Research

High-order accurate discretisations

Treating complex geometries is a central challenge in developing high-order accurate discretisation methods (above second order) for the numerical simulation of real engineering applications. Nevertheless, most published works address only simple domains with straight or polygonal boundaries, which substantially limits their practical applicability. In particular, the treatment of curved domains requires advanced strategies to bridge the geometrical mismatch between the physical boundary (where boundary conditions are prescribed) and the mesh boundary (where the equations are discretised).

In the finite element (FEM) paradigm, the isoparametric element method has become the standard approach to handle curved boundaries and recover optimal high-order convergence. Similar techniques have been proposed for the finite volume (FVM) and discontinuous Galerkin (DGM) methods. While effective, these approaches entail several drawbacks:

• reliance on sophisticated meshing algorithms for curved elements,
• use of cumbersome quadrature rules for integration on curved elements,
• and the need for complex nonlinear transformations between curved and standard elements.

In [Costa et al., 2018; Costa et al., 2019], we introduced the reconstruction for off-site data (ROD) method, a novel strategy that achieves high-order convergence on arbitrary curved boundaries while avoiding these limitations. The ROD method transfers prescribed boundary conditions from the physical boundary to the mesh boundary using constrained polynomial reconstructions. Unknowns are defined directly on the mesh, and discretisation is performed solely on linear piecewise elements, requiring only:

• standard meshing algorithms for linear elements,
• and simple quadrature rules for integration.
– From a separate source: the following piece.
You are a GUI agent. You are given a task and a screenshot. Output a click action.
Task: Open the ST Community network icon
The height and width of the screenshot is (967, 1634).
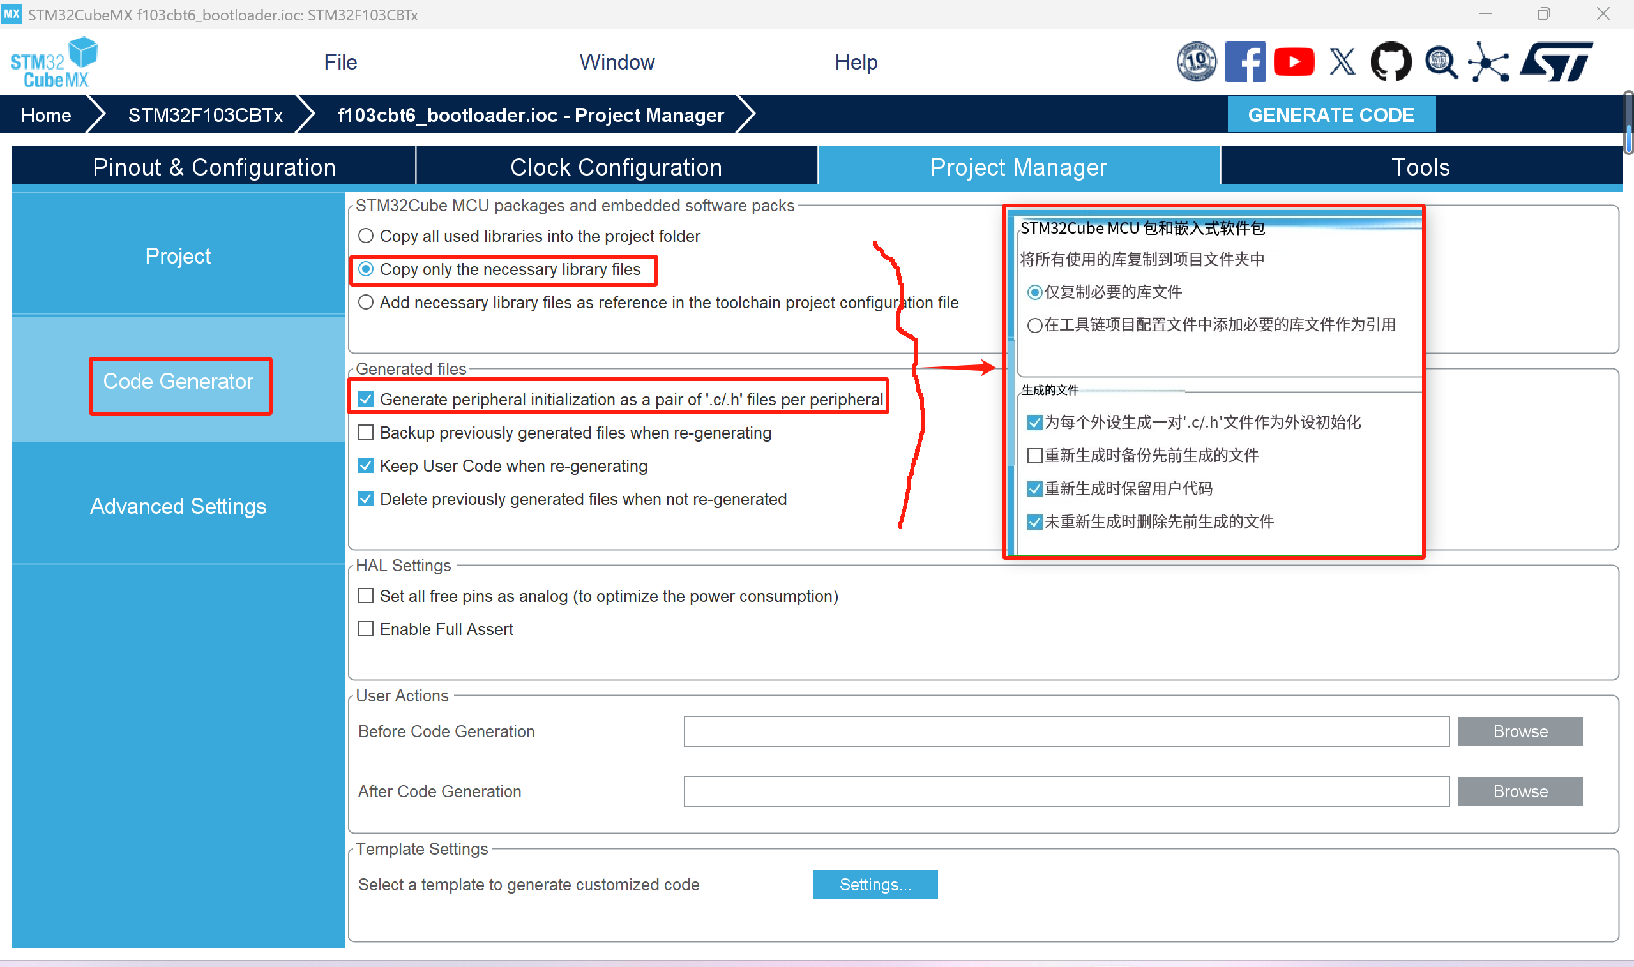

Originally developed in the FVM paradigm for the 2D convection–diffusion problem with general boundary conditions, the ROD method achieves up to sixth-order convergence on unstructured meshes. The approach has since attracted considerable attention for its simplicity, efficiency, and generality in handling arbitrary boundary conditions. Extensions to the FDM and DGM frameworks have already been demonstrated successfully [Fernández-Fidalgo et al., 2020; Clain et al., 2021; Santos et al., 2024].